Award-winning writer Kathy Widenhouse has helped hundreds of nonprofits and writers produce successful content and has gained 600K+ views for her writing tutorials. She is the author of 9 books. See more of Kathy’s content here.
Updated 7.25.24
The conference call was almost finished when my affiliate coach dropped a bombshell. “You’ve got more short vs. long-form content for this particular website,” he said, referring to my most lucrative niche blog. “You should start writing as many 2,000–3,000-word posts as you can.”
I cringed. My preference is to write short, particularly online. And it’s not because writing long-form content takes more time. I’ve got 9 books in print and I own 3 active websites — proof that I like churning out words.
Rather, there are at least three specific reasons that I prefer writing short vs long-form content, particularly when I write for the web.
You’ve typed specific questions like these into your search bar. They’re called long-tail keywords — search terms that are four words or more and seek specific information. Long-tail keywords account for 70% of all searches, according to SEO tool provider A Hrefs. That’s nearly three-quarters of all googling. Short-form content — 1,200 words or less — allows you to answer long-tail keyword questions thoroughly. Your readers don’t need 2,778 words on a tadpole’s diet when 1,027 will do.
Plus, search engines don’t like extra words. When considering page rankings, they look for relevance and a good user experience.
Note: I did not say that search engines prefer short-form content. Ask any online marketer and they’ll tell you to write long. Search engines reward long-form writers with higher page results rankings … justifiably. Longer posts have more real estate in which to insert keywords.

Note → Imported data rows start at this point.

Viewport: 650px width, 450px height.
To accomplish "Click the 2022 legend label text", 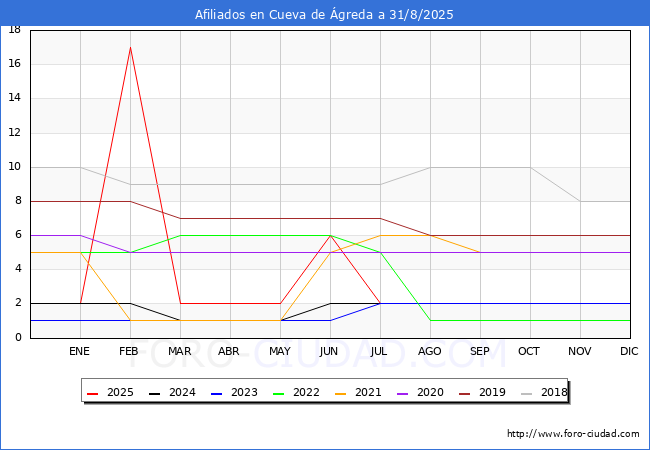I will [306, 392].
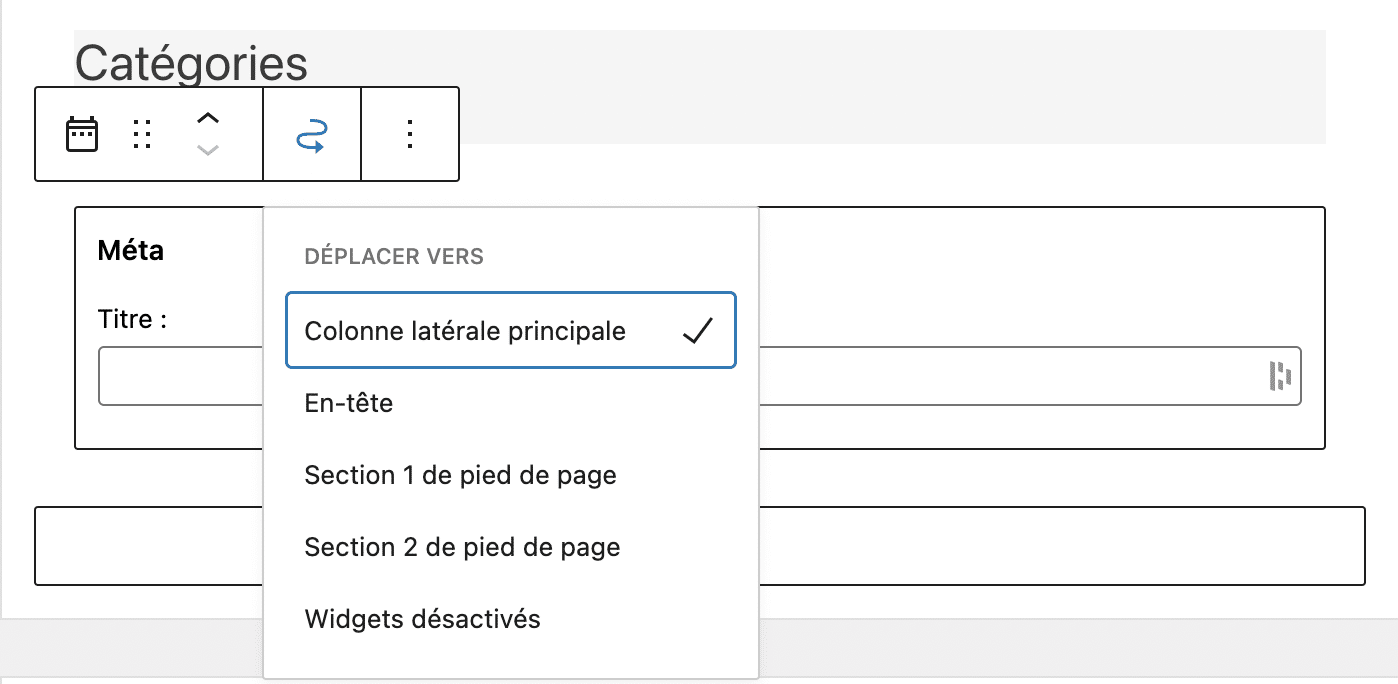The height and width of the screenshot is (684, 1398).
Task: Open the three-dot block options menu
Action: click(x=410, y=133)
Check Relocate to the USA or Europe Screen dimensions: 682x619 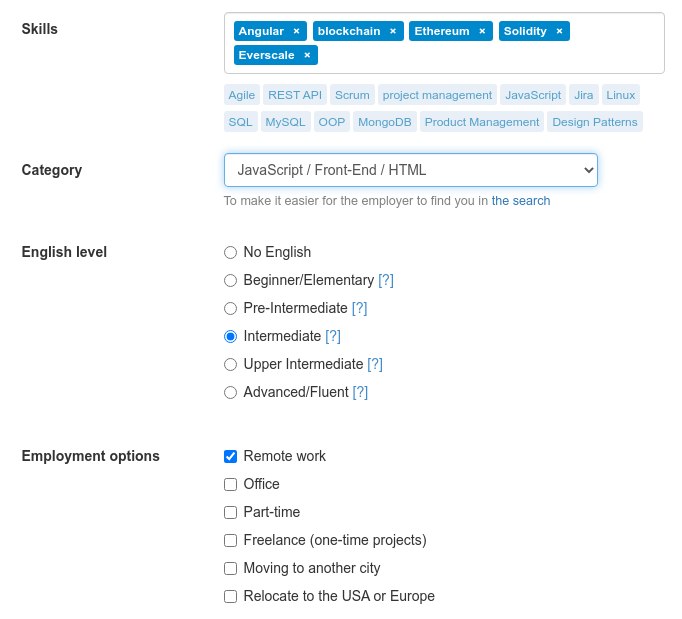pos(231,596)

Plus, a recent joint study between Backlinko and BuzzSumo showed that posts longer than 3,000 words get 77.2% more backlinks — that is, a link to another website or from another website. No question about it: long-form content’s biggest benefit is online visibility. High-quality long-form content pages return better page rankings and more inbound links.
But readers want quick and dirty answers to their specific questions. Don’t you? Find a long-tail keyword with high demand but low supply. Write about it and you become a hero.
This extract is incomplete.